GRAMMAR, WRITING, LANGUAGE, SPELLING:
- I noticed a couple of minor mistakes in this sense. Please check all the manuscript for these. Response: We thank the reviewer for helpful comment. According to your suggestion, we have reviewed whole revised manuscript and corrected several mistakes.
Round 2
Reviewer 2 Report
The authors presented a revised version of the work I had previously reviewed.
The manuscript has been well improved but I still have got one important concern.
- My Query: Please provide more details about the NMR, HPLC, ESI instruments.

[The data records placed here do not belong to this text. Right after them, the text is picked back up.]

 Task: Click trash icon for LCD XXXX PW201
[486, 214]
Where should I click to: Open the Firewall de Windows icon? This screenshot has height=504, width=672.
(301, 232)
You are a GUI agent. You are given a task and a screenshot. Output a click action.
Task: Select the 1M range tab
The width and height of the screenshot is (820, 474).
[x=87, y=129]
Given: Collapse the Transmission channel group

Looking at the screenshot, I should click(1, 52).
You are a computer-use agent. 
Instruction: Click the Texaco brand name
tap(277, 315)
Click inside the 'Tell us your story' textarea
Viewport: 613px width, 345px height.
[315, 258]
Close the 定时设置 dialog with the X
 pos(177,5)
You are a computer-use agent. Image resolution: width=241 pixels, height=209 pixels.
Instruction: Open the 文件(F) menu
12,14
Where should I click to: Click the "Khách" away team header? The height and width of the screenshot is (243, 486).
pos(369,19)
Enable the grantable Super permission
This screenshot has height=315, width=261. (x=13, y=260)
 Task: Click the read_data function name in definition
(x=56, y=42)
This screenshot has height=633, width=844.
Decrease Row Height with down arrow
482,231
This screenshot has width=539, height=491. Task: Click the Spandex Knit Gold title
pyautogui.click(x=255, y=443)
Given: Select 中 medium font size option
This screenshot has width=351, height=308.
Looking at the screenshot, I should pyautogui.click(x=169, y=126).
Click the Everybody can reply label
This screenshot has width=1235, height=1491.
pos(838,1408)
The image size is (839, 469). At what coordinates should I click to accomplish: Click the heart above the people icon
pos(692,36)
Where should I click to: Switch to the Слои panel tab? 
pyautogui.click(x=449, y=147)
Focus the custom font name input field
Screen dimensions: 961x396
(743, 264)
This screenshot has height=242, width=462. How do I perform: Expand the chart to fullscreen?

Your Response: We thank the reviewer for helpful comment. We have added the information for NMR instrument; 800 NMR spectrometer (Varian, Palo Alto, CA, USA) in the revised manuscript (See line 72). The information for the HPLC and ESI (LC/MS) instruments was already provided in the original manuscript; HPLC (Waters Corporation, Milford, CT, USA) and (Shimadzu, Tokyo, Japan) as well as LC/MS (Agilent Technologies, Santa Clara, CA, USA).
Reply: This part was not satisfied. It is necessary that you describe the HPLC and HPLC-MS details i.e. carrier gas, temperature, nebulizer, volume of injection, time of the analysis, voltages etc so that your analysis may be redone in the future by someone else.
Author Response
The authors presented a revised version of the work I had previously reviewed.
The manuscript has been well improved but I still have got one important concern.
- My Query: Please provide more details about the NMR, HPLC, ESI instruments.
Your Response: We thank the reviewer for helpful comment. We have added the information for NMR instrument; 800 NMR spectrometer (Varian, Palo Alto, CA, USA) in the revised manuscript (See line 72). The information for the HPLC and ESI (LC/MS) instruments was already provided in the original manuscript; HPLC (Waters Corporation, Milford, CT, USA) and (Shimadzu, Tokyo, Japan) as well as LC/MS (Agilent Technologies, Santa Clara, CA, USA).
Reply: This part was not satisfied. It is necessary that you describe the HPLC and HPLC-MS details i.e. carrier gas, temperature, nebulizer, volume of injection, time of the analysis, voltages etc so that your analysis may be redone in the future by someone else.
Response: We thank the reviewer for helpful comment. Actually, we have misunderstood what you want to revise. Now, we have added the detailed information about what you want in the revised manuscript. Hopefully the revision would be satisfactory.